Set exercise: Reproduce the lines below, switching "Identify the location of" to "Identify the position of" wherever it occurs and leaving everything else unchanged.

Records from a data source
BEGIN

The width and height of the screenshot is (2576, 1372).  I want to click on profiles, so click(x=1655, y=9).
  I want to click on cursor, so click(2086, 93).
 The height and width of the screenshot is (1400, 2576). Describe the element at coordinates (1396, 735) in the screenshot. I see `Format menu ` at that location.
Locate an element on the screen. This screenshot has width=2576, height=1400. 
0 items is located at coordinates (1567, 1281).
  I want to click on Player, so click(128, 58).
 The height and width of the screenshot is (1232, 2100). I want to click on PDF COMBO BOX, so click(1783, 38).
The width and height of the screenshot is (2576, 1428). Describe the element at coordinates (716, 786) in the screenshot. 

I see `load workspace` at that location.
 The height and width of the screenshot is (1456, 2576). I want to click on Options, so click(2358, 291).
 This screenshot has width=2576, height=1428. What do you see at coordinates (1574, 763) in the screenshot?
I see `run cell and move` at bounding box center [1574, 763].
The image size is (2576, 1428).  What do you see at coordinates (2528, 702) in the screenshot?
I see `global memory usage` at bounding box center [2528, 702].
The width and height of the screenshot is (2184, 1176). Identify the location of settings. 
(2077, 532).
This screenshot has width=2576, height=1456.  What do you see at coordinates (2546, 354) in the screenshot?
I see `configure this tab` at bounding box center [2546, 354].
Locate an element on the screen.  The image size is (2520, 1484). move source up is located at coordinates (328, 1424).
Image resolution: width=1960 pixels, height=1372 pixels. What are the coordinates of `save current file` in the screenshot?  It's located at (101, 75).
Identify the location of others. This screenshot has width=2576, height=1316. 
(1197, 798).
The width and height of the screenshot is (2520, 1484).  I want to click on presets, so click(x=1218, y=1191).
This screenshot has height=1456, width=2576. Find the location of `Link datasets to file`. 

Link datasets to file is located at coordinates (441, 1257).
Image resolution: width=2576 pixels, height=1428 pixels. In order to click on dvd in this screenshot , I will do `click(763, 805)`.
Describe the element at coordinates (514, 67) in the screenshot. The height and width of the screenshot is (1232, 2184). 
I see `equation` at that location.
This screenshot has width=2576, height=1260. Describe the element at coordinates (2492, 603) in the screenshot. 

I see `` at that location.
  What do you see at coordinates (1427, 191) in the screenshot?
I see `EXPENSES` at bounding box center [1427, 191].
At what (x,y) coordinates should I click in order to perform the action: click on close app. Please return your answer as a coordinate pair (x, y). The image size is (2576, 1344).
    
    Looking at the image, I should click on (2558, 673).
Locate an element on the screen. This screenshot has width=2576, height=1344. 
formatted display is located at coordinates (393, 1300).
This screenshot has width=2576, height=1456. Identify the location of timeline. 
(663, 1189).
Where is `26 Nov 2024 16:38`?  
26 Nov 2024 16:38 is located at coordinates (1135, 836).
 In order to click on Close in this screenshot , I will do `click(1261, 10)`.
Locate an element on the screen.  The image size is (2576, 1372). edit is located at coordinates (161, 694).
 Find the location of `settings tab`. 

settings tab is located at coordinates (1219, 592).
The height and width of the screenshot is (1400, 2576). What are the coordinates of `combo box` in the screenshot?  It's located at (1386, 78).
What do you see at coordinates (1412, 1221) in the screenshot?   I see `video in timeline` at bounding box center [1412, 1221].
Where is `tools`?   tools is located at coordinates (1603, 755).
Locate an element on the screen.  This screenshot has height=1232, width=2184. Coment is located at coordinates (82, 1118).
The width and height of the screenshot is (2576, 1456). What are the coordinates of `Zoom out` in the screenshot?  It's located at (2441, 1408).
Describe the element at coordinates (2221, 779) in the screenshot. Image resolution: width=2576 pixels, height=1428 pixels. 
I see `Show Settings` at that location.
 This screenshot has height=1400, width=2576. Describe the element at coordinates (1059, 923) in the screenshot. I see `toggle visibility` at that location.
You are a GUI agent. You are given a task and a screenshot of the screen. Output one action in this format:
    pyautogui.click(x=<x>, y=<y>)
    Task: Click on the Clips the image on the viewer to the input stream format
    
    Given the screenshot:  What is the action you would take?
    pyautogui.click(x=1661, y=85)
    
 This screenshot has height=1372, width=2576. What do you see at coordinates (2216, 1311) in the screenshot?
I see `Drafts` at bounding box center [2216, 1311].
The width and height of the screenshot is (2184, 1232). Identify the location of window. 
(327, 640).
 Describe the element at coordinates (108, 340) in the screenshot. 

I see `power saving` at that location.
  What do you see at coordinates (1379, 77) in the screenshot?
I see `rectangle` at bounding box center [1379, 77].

END

Correct response:
The width and height of the screenshot is (2576, 1372).  I want to click on profiles, so click(x=1655, y=9).
  I want to click on cursor, so click(2086, 93).
 The height and width of the screenshot is (1400, 2576). Describe the element at coordinates (1396, 735) in the screenshot. I see `Format menu ` at that location.
Locate an element on the screen. This screenshot has width=2576, height=1400. 
0 items is located at coordinates (1567, 1281).
  I want to click on Player, so click(128, 58).
 The height and width of the screenshot is (1232, 2100). I want to click on PDF COMBO BOX, so click(1783, 38).
The width and height of the screenshot is (2576, 1428). Describe the element at coordinates (716, 786) in the screenshot. 

I see `load workspace` at that location.
 The height and width of the screenshot is (1456, 2576). I want to click on Options, so click(2358, 291).
 This screenshot has width=2576, height=1428. What do you see at coordinates (1574, 763) in the screenshot?
I see `run cell and move` at bounding box center [1574, 763].
The image size is (2576, 1428).  What do you see at coordinates (2528, 702) in the screenshot?
I see `global memory usage` at bounding box center [2528, 702].
The width and height of the screenshot is (2184, 1176). Identify the position of settings. 
(2077, 532).
This screenshot has width=2576, height=1456.  What do you see at coordinates (2546, 354) in the screenshot?
I see `configure this tab` at bounding box center [2546, 354].
Locate an element on the screen.  The image size is (2520, 1484). move source up is located at coordinates (328, 1424).
Image resolution: width=1960 pixels, height=1372 pixels. What are the coordinates of `save current file` in the screenshot?  It's located at (101, 75).
Identify the position of others. This screenshot has width=2576, height=1316. 
(1197, 798).
The width and height of the screenshot is (2520, 1484).  I want to click on presets, so click(x=1218, y=1191).
This screenshot has height=1456, width=2576. Find the location of `Link datasets to file`. 

Link datasets to file is located at coordinates (441, 1257).
Image resolution: width=2576 pixels, height=1428 pixels. In order to click on dvd in this screenshot , I will do `click(763, 805)`.
Describe the element at coordinates (514, 67) in the screenshot. The height and width of the screenshot is (1232, 2184). 
I see `equation` at that location.
This screenshot has width=2576, height=1260. Describe the element at coordinates (2492, 603) in the screenshot. 

I see `` at that location.
  What do you see at coordinates (1427, 191) in the screenshot?
I see `EXPENSES` at bounding box center [1427, 191].
At what (x,y) coordinates should I click in order to perform the action: click on close app. Please return your answer as a coordinate pair (x, y). The image size is (2576, 1344).
    
    Looking at the image, I should click on (2558, 673).
Locate an element on the screen. This screenshot has width=2576, height=1344. 
formatted display is located at coordinates (393, 1300).
This screenshot has width=2576, height=1456. Identify the position of timeline. 
(663, 1189).
Where is `26 Nov 2024 16:38`?  
26 Nov 2024 16:38 is located at coordinates (1135, 836).
 In order to click on Close in this screenshot , I will do `click(1261, 10)`.
Locate an element on the screen.  The image size is (2576, 1372). edit is located at coordinates (161, 694).
 Find the location of `settings tab`. 

settings tab is located at coordinates (1219, 592).
The height and width of the screenshot is (1400, 2576). What are the coordinates of `combo box` in the screenshot?  It's located at (1386, 78).
What do you see at coordinates (1412, 1221) in the screenshot?   I see `video in timeline` at bounding box center [1412, 1221].
Where is `tools`?   tools is located at coordinates (1603, 755).
Locate an element on the screen.  This screenshot has height=1232, width=2184. Coment is located at coordinates (82, 1118).
The width and height of the screenshot is (2576, 1456). What are the coordinates of `Zoom out` in the screenshot?  It's located at (2441, 1408).
Describe the element at coordinates (2221, 779) in the screenshot. Image resolution: width=2576 pixels, height=1428 pixels. 
I see `Show Settings` at that location.
 This screenshot has height=1400, width=2576. Describe the element at coordinates (1059, 923) in the screenshot. I see `toggle visibility` at that location.
You are a GUI agent. You are given a task and a screenshot of the screen. Output one action in this format:
    pyautogui.click(x=<x>, y=<y>)
    Task: Click on the Clips the image on the viewer to the input stream format
    
    Given the screenshot:  What is the action you would take?
    pyautogui.click(x=1661, y=85)
    
 This screenshot has height=1372, width=2576. What do you see at coordinates (2216, 1311) in the screenshot?
I see `Drafts` at bounding box center [2216, 1311].
The width and height of the screenshot is (2184, 1232). Identify the position of window. 
(327, 640).
 Describe the element at coordinates (108, 340) in the screenshot. 

I see `power saving` at that location.
  What do you see at coordinates (1379, 77) in the screenshot?
I see `rectangle` at bounding box center [1379, 77].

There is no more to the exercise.